WHAT THE TASK ASKS
Which lines run from the one with "The height and" through the end of the data? Retype them exactly, without pictures.

EXERCISE DATA
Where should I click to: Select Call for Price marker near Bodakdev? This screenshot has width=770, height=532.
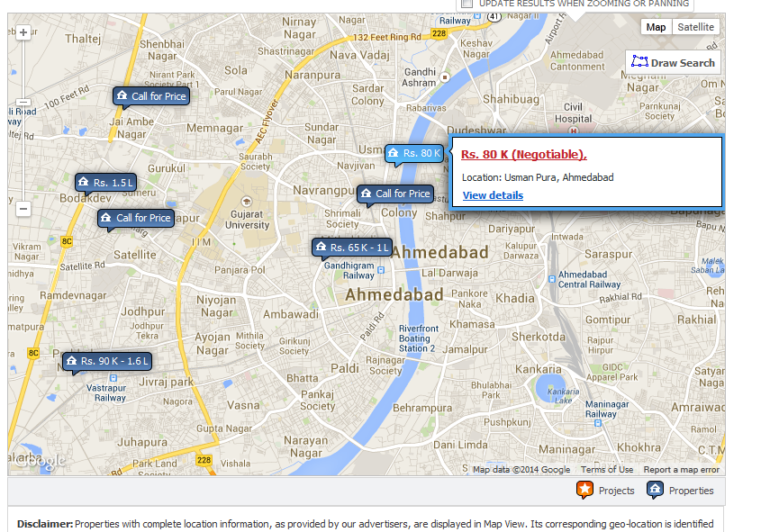136,218
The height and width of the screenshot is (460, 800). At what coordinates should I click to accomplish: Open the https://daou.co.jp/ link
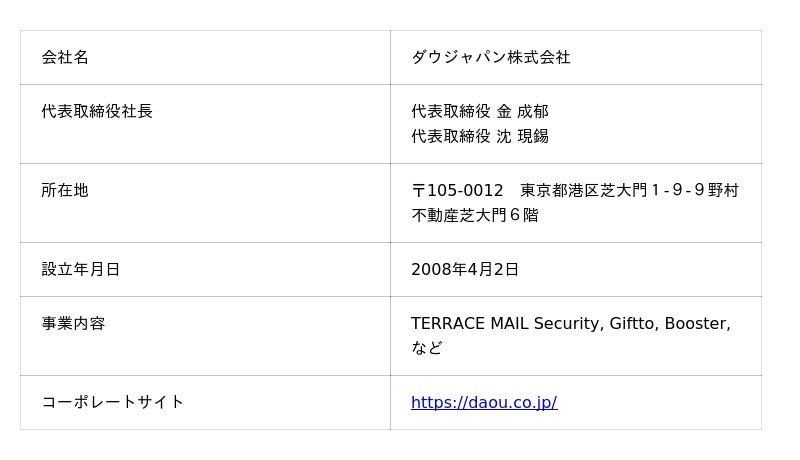(483, 403)

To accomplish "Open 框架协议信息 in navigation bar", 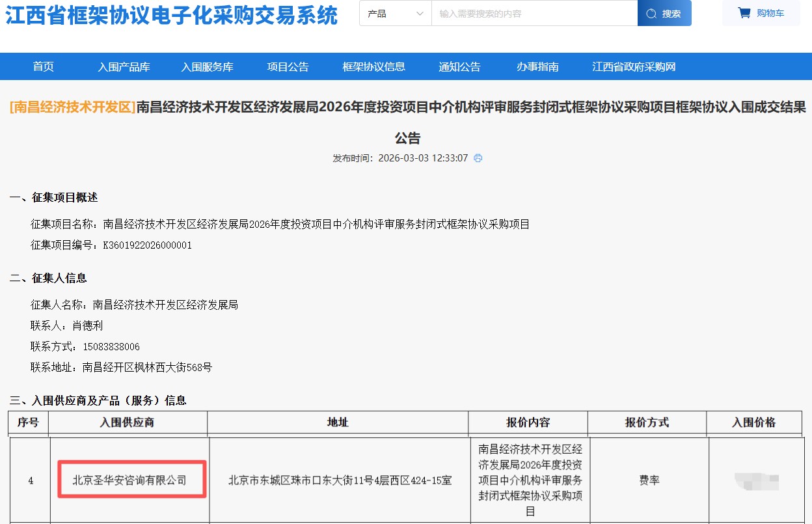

SOLUTION
The height and width of the screenshot is (460, 800). At what coordinates should I click to accomplish: Open the https://daou.co.jp/ link
(483, 403)

To accomplish "Open 框架协议信息 in navigation bar", 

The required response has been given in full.